====== Study material ======

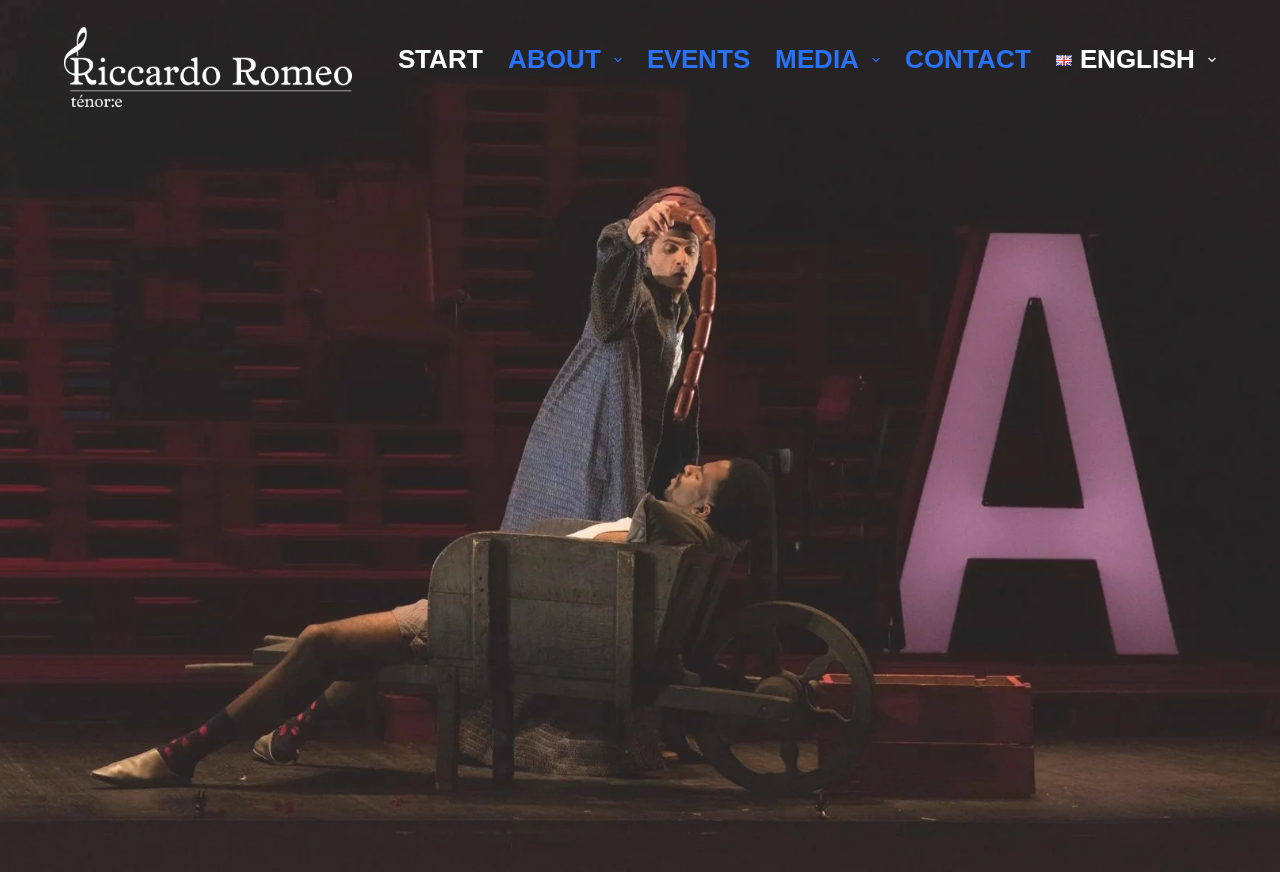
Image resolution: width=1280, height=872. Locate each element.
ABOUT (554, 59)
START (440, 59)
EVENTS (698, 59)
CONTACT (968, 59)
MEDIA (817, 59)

======

- Problem to work on:
Copy out the entries exactly as they stand, omitting the images.

- Your response:
Image resolution: width=1280, height=872. Locate each element.
ABOUT (554, 59)
START (440, 59)
EVENTS (698, 59)
CONTACT (968, 59)
MEDIA (817, 59)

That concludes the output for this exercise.